Assigned task:
Examine the records below and count how many lines contain the string "chart". Give only the number.

Input material:
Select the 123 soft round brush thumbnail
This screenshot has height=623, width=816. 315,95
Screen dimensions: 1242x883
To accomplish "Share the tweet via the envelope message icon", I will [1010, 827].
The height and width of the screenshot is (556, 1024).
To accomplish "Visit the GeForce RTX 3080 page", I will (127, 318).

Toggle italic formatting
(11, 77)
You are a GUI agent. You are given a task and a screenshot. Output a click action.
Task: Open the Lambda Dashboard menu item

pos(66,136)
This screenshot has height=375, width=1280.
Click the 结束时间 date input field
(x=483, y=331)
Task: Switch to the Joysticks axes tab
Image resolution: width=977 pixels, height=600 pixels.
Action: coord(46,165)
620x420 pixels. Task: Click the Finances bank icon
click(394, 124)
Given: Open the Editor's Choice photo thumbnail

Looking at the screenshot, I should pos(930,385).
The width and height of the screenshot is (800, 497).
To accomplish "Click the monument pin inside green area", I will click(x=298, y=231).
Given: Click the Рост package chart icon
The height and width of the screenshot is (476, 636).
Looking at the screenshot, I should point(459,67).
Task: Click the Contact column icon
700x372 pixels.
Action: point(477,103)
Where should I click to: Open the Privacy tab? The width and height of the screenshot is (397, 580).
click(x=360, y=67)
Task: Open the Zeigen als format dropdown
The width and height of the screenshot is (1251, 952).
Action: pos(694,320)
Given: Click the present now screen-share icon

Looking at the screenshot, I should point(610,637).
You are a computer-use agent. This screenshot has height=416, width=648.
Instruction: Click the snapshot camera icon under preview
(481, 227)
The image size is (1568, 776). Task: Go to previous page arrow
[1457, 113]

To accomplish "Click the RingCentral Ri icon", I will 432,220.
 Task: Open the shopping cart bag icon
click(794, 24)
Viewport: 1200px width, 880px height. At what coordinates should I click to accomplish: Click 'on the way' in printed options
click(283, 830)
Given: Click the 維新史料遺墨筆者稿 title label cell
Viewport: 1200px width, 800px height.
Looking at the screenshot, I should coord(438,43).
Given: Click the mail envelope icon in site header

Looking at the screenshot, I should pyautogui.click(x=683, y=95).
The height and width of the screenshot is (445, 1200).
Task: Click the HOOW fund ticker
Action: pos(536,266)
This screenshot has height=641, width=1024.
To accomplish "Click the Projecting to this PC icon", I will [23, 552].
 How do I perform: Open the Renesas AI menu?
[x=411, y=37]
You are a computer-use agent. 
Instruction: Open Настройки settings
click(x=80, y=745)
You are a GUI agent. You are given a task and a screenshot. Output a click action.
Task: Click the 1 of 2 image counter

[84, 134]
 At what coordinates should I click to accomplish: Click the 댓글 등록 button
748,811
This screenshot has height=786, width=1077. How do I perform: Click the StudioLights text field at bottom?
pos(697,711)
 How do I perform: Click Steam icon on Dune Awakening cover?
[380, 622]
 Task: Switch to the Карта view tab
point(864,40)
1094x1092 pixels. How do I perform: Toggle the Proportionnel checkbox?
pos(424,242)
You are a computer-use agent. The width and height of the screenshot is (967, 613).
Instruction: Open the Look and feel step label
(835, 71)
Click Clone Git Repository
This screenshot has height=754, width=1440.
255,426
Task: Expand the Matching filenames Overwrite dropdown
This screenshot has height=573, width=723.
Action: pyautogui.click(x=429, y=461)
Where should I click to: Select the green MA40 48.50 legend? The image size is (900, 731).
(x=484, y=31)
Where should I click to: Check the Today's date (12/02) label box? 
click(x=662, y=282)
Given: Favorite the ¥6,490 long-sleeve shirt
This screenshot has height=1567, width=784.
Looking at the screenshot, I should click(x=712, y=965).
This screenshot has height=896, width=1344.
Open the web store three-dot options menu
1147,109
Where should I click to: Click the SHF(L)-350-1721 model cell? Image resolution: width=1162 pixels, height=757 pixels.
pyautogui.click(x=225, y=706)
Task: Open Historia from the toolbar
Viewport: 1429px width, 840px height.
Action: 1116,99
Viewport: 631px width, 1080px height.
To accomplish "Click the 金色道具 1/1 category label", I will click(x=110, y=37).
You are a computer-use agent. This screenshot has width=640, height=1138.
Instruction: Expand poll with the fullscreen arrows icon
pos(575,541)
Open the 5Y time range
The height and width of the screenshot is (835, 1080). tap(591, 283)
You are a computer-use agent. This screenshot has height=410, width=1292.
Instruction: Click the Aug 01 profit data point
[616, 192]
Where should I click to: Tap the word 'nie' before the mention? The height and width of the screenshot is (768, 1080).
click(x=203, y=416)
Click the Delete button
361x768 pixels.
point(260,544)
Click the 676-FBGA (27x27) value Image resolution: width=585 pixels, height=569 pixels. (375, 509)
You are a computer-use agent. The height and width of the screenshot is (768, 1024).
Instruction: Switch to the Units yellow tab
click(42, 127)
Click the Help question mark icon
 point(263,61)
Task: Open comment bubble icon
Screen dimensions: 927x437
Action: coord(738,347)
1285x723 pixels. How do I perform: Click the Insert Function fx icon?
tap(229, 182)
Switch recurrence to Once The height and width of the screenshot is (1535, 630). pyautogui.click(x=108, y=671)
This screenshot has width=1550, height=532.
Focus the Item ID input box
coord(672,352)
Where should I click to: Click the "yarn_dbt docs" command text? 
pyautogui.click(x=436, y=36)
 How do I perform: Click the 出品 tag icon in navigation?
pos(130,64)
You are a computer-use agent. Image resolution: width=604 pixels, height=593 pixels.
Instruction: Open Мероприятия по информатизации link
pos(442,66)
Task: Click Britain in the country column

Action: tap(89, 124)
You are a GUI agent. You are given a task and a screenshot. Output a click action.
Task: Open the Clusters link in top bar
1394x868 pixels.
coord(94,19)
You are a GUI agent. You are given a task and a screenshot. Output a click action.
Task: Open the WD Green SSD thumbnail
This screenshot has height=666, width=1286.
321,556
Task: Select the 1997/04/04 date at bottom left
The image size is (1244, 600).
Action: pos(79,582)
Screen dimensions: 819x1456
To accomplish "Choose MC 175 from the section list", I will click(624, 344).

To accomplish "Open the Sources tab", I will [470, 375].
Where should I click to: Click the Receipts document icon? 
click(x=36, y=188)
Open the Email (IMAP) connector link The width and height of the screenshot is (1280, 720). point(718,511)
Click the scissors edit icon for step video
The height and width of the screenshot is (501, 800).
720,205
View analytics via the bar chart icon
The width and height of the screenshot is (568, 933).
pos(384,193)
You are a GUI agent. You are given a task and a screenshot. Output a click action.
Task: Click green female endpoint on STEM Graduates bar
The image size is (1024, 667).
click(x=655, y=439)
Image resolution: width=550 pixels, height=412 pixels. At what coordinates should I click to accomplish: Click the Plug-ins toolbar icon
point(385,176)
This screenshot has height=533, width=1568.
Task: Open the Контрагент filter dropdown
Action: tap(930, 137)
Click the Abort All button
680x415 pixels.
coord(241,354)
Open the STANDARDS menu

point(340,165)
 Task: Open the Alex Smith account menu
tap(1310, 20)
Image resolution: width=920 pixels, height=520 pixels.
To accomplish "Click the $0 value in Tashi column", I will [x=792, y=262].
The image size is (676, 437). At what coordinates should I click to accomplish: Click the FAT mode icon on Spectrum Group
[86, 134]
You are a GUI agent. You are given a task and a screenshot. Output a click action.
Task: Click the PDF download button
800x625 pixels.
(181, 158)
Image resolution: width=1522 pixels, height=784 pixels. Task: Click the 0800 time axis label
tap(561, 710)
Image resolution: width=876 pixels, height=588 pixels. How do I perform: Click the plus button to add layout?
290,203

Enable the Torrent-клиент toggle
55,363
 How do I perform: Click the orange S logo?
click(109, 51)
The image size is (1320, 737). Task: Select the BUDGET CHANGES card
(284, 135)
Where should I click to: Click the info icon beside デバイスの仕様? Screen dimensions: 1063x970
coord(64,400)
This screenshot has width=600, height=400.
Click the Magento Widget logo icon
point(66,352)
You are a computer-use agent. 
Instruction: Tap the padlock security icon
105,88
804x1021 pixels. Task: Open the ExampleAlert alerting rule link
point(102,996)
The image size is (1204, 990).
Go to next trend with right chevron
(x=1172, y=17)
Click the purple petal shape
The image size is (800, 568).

Answer for the task:
2